Spinal RDD has no pathognomonic clinical and imaging features. Most cases first present with spine-relevant symptoms. Massive lymphadenopathy is not common, but a tendency for multi-organ involvement should be considered. Spinal RDD has a high recurrence rate; thus, total resection is the treatment of choice. Adjuvant therapies are indicated for multi-organ lesions and residual lesions. A wait and watch strategy is recommended for asymptomatic patients. Herein, a workflow of diagnosis and treatment of the spinal RDD is established.
回顾并总结脊柱Rosai-Dorfman病(RDD)的临床特征、诊断、治疗策略及预后。

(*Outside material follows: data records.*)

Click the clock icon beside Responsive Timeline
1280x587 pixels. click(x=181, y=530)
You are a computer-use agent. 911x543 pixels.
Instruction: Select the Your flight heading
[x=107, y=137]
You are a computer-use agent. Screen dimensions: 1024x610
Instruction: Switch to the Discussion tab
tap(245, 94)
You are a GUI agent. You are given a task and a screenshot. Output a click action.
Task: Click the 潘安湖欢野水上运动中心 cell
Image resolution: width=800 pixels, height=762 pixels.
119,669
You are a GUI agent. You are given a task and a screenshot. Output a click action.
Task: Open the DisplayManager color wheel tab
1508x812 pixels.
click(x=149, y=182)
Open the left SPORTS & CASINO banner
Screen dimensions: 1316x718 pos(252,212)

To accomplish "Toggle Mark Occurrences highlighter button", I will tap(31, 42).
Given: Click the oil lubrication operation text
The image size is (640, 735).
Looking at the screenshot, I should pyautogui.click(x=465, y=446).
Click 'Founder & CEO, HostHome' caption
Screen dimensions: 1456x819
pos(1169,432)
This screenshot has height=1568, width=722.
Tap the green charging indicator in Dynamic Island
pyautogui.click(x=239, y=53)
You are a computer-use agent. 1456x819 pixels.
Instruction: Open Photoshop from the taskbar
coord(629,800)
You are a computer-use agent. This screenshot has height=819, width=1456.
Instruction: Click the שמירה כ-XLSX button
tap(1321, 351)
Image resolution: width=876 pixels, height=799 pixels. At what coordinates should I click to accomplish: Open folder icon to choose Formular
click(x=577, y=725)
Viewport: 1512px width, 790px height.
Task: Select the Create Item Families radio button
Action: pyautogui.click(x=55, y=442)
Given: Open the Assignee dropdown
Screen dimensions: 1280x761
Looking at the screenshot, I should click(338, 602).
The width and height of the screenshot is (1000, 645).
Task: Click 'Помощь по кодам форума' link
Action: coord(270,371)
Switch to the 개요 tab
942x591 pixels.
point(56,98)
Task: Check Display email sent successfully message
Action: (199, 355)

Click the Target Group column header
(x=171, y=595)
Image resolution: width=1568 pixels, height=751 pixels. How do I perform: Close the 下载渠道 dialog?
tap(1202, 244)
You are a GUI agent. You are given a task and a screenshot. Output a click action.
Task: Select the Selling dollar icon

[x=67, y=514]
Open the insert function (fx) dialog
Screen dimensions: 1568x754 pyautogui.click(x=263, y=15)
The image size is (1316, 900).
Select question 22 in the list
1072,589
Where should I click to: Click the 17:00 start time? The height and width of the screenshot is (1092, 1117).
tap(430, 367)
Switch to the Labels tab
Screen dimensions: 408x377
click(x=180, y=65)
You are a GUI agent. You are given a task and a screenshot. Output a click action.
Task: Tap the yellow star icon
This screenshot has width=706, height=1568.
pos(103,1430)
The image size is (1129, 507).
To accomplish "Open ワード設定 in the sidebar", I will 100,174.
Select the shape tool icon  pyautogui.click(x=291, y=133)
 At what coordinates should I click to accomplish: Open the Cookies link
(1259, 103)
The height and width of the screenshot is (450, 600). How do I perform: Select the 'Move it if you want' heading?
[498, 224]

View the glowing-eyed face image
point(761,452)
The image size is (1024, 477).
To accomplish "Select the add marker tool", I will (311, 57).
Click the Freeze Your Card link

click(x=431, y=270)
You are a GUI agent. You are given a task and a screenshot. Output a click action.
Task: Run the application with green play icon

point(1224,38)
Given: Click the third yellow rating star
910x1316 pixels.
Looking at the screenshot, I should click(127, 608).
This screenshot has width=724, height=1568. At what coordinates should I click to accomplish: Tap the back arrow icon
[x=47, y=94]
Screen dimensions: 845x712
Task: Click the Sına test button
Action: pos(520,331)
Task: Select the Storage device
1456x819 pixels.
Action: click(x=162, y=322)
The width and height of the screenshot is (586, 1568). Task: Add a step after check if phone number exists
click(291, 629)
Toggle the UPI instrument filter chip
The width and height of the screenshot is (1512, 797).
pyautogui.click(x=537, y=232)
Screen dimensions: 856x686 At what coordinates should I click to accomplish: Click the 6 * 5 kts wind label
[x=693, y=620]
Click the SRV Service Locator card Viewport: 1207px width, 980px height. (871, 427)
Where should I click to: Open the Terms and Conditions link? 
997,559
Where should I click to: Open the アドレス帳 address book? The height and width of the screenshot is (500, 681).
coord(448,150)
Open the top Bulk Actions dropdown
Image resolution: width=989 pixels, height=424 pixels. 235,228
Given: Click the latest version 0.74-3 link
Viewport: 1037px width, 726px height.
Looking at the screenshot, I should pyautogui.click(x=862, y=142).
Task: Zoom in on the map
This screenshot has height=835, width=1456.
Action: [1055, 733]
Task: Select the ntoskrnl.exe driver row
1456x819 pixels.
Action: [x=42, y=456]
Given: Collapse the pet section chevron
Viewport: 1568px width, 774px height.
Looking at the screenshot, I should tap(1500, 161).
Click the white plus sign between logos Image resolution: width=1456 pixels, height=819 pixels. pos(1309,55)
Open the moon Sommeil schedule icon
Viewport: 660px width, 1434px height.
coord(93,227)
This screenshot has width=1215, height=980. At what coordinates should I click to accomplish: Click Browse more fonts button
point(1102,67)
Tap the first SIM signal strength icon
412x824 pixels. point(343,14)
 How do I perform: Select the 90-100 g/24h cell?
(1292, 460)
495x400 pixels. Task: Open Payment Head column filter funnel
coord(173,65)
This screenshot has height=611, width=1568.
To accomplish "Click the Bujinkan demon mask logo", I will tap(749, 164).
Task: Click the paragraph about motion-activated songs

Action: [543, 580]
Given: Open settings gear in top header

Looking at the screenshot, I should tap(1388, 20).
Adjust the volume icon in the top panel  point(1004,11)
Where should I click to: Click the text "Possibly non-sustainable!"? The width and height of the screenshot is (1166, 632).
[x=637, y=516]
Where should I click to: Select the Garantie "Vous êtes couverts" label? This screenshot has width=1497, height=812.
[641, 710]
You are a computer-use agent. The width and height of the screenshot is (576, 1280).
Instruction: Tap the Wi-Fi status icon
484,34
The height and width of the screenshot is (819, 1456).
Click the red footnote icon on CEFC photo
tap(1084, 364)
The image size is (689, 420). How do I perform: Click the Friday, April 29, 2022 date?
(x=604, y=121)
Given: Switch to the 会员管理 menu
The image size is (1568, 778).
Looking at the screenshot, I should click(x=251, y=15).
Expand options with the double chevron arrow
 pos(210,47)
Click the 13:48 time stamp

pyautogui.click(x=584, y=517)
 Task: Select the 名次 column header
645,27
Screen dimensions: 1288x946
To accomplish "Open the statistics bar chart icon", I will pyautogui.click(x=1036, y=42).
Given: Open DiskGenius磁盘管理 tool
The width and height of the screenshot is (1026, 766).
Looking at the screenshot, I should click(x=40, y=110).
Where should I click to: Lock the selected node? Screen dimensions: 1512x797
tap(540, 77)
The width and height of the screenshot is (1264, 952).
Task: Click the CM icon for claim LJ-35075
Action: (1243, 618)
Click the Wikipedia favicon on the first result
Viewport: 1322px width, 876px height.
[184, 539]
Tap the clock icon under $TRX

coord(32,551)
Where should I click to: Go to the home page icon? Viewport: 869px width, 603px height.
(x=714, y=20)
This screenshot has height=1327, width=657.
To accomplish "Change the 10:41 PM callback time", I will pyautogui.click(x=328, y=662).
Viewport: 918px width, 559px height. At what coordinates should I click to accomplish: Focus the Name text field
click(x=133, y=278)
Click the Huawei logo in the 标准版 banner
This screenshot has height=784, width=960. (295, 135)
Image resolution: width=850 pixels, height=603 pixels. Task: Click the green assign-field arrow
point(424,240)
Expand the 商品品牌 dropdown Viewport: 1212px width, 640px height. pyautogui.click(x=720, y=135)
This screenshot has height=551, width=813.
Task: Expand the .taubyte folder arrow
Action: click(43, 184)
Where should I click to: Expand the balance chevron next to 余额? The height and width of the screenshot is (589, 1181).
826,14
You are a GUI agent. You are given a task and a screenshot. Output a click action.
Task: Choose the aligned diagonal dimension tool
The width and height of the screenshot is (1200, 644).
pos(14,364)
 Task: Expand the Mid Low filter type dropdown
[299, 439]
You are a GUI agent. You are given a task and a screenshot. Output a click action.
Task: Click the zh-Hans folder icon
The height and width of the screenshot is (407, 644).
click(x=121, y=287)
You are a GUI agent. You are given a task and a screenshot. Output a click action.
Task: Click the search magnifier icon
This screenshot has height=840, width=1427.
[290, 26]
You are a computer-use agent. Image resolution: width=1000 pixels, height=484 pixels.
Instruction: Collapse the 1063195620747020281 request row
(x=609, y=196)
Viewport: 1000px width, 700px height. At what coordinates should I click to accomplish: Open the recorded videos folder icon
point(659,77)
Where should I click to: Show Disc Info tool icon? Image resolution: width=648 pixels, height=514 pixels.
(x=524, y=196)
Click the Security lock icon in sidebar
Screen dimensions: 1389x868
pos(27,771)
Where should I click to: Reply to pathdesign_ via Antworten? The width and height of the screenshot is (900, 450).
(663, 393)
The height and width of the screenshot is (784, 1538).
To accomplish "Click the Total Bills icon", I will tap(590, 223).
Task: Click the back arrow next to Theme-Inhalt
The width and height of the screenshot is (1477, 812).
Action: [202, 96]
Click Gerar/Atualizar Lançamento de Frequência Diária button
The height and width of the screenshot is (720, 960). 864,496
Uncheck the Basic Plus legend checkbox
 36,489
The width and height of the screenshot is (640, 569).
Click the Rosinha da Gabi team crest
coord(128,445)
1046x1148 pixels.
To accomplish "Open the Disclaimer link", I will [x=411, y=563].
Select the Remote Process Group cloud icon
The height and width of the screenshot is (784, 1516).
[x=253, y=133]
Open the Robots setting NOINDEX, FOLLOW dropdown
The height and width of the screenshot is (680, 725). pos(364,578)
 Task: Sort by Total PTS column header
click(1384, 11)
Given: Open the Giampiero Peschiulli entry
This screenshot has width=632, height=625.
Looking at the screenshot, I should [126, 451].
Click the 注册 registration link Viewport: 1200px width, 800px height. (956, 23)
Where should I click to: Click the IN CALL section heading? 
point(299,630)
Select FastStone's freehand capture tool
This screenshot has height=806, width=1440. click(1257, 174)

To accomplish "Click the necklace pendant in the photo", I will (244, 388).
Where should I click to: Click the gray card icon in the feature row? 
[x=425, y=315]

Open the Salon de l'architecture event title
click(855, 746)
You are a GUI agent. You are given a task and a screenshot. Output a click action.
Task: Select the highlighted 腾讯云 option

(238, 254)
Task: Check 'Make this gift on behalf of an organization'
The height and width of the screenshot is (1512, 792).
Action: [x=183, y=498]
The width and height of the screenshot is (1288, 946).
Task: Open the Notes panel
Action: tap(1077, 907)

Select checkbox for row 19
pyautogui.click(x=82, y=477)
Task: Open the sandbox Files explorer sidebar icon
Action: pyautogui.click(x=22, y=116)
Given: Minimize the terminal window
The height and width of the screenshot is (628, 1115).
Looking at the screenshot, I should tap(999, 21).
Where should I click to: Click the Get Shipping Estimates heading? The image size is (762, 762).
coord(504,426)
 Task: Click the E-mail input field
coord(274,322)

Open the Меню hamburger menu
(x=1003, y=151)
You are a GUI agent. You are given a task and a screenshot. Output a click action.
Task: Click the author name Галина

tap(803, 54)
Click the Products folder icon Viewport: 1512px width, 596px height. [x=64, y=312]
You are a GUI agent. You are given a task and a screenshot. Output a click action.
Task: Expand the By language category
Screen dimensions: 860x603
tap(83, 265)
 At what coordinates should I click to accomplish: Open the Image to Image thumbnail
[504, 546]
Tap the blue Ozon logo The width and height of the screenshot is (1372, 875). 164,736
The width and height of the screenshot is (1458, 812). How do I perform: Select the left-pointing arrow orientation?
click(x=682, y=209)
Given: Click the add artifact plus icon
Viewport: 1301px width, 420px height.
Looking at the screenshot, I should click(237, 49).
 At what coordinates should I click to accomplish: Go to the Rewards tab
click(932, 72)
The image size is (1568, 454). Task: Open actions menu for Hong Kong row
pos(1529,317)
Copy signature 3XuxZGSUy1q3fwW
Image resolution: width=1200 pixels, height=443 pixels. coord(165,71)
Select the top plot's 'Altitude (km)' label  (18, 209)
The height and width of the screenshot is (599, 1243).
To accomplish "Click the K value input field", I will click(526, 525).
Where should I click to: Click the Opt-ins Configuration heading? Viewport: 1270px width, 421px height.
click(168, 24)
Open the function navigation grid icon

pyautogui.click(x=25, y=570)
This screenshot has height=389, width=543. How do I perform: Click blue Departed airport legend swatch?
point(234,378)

RDD也被称为伴有巨大淋巴结病的窦性组织细胞增多症。我们检索了PubMed、爱思唯尔ScienceDirect、施普林格Link和OVID数据库。关键词为Rosai-Dorfman病和脊柱/中枢神经系统。可获取全文的关于脊柱RDD的研究文章和病例报告符合纳入标准。共纳入62篇文章,包含69例病例。我们提取了感兴趣的信息,并使用SPSS统计软件包进行分析。
平均年龄为33.1±18.3岁。男女比例为1.9/1。总体而言,63例出现与脊柱相关的症状。共有27例(39.1%)有多器官病变,12例有巨大淋巴结病记录。在最初表现出与脊柱相关症状的47例中,93.6%术前被误诊。该疾病好发于颈椎(38.8%)和胸椎(40.3%)。62.9%的病变以硬脑膜为基底。手术仍然是主要的治疗选择(78.8%),可联合或不联合辅助治疗。34.8%的病例实现了病变全切。病变复发/进展率为19.5%,全切病例的该比率略低于非全切病例。
脊柱RDD没有特征性的临床和影像学表现。大多数病例最初表现为与脊柱相关的症状。巨大淋巴结病并不常见,但应考虑多器官受累的倾向。脊柱RDD复发率高;因此,全切是首选治疗方法。多器官病变和残留病变需行辅助治疗。对于无症状患者,建议采取观察等待策略。在此,建立了脊柱RDD的诊断和治疗流程。